Cat 5, Cat 6 Data Cabling
Today, your network cabling system carries the lifeblood of your organization – information. The installation, material, quality of cable and testing procedures are all much more critical in data wiring than in voice.
The main reason for this is that networks today are designed to carry large amounts of information at incredible speeds. To accomplish this over unshielded twisted pair cable (UTP), many different criteria must be met.
Who sets the criteria and standards for network cabling? Well, the three major players are The Institute of Electrical and Electronics Engineers (IEEE – commonly called I-triple-E ) who work on developing new protocols, the American National Standards Institute (ANSI), and the Telecommunications Industry Association / Electronic Industry Alliance (TIA/EIA) who issue the standards and testing procedures.

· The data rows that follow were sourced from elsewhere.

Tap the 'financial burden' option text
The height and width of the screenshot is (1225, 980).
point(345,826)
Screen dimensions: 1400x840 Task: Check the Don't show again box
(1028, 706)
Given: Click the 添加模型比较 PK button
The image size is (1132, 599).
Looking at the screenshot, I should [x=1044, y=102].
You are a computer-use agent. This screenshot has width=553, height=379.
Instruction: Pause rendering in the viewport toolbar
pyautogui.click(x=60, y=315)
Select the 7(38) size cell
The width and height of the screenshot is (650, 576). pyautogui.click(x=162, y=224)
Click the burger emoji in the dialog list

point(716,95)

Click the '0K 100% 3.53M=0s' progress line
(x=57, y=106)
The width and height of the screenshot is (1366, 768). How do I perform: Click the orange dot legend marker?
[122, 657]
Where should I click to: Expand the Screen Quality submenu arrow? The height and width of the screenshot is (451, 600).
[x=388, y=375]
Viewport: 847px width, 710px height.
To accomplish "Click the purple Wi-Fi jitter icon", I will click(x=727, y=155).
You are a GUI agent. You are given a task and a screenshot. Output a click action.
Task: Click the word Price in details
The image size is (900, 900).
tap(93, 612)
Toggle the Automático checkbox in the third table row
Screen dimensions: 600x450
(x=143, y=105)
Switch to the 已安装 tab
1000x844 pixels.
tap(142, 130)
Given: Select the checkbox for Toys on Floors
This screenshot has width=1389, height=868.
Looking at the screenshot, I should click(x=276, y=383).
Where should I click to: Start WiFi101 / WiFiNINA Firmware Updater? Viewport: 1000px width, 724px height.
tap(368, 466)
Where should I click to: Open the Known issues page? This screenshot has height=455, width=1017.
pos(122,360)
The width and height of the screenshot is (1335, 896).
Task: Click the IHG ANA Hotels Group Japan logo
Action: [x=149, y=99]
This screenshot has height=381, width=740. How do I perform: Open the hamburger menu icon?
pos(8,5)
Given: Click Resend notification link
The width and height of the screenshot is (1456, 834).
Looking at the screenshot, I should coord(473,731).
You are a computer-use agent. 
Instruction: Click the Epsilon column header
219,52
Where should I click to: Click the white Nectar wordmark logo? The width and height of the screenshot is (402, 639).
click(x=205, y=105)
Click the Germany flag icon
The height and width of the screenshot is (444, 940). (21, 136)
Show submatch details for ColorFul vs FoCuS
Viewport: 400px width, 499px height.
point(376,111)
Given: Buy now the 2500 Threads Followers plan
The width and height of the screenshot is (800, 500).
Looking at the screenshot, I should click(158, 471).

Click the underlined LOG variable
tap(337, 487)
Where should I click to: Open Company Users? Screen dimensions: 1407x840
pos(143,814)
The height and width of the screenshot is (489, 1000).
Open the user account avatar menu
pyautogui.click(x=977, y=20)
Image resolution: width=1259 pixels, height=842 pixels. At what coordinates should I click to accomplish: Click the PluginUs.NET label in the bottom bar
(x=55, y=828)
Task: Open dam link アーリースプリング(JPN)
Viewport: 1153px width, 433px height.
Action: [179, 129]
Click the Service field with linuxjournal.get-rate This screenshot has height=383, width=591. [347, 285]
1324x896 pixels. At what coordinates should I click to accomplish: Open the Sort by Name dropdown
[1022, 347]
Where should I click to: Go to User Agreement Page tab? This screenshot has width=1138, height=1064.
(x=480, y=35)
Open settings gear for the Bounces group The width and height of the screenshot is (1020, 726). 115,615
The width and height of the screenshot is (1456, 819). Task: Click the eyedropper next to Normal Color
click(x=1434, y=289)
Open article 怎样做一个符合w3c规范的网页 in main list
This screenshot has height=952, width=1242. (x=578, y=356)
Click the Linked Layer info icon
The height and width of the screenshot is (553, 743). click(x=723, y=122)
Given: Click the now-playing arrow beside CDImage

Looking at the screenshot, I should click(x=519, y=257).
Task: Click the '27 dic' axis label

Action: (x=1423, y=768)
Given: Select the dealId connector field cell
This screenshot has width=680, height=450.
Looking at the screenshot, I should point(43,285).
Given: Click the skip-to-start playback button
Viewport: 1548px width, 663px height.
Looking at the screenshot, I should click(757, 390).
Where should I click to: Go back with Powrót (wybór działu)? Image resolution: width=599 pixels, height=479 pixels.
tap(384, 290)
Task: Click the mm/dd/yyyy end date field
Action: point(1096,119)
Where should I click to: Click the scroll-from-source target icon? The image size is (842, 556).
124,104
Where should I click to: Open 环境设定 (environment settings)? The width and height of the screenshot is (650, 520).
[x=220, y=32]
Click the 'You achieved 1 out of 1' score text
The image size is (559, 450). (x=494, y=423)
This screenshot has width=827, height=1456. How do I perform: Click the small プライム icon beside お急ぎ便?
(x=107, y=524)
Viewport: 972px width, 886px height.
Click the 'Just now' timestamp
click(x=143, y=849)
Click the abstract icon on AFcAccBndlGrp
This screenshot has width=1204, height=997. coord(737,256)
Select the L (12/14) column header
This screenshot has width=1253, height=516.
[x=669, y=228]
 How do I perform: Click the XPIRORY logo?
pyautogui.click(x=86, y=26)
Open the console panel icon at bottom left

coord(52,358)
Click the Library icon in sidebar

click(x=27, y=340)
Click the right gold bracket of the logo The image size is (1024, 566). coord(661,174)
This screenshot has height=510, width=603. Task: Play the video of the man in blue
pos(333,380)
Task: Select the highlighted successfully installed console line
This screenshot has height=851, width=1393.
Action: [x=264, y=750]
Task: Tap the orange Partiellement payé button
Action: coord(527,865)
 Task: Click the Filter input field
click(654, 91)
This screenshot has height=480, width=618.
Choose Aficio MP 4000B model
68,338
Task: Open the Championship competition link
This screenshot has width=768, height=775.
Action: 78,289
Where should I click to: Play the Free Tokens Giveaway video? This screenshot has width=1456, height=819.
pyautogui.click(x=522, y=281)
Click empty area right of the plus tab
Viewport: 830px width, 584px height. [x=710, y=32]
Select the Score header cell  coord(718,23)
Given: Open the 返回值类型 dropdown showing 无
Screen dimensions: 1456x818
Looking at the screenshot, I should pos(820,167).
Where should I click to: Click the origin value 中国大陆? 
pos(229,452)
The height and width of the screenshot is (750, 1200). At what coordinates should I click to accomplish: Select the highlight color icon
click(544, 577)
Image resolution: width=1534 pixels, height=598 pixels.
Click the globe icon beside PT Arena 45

Suffice it to say that these people have been busy over the past 12 years – as we’ve seen network speeds increase from 10 million bits of information per second, over Category 3 wire, back in 1991 to 1 billion bits (called Gigabit Ethernet) today. With bandwidth increasing and reliance on the network at an all time high, getting information to where it needs to be is becoming more challenging than ever. Ask any IT Manager what their most common network problem is and you will most likely hear them rant about cabling issues. In fact, cabling problems, which account for over 50% of network problems, cost companies millions annually.
The most common problems are:
- Low attenuation
- Poor NEXT (near-end crosstalk)
- Poor ACR (attenuation-to-crosstalk ratio)
- Poor delay skew (data arrives at different times)
- Poor return loss (also known as “echo”)
- Poor ELFEXT (equal-level far-end crosstalk) numbers for cable, connecting hardware and channel
- Splices in cable
- Mis-labeled cables
All of these problems can be avoided if the cabling is installed and tested properly. The cable must be installed following strict and specific guidelines and the testing must be done using the right equipment calibrated for the latest standards (called certification). ACT provides this with each cabling installation.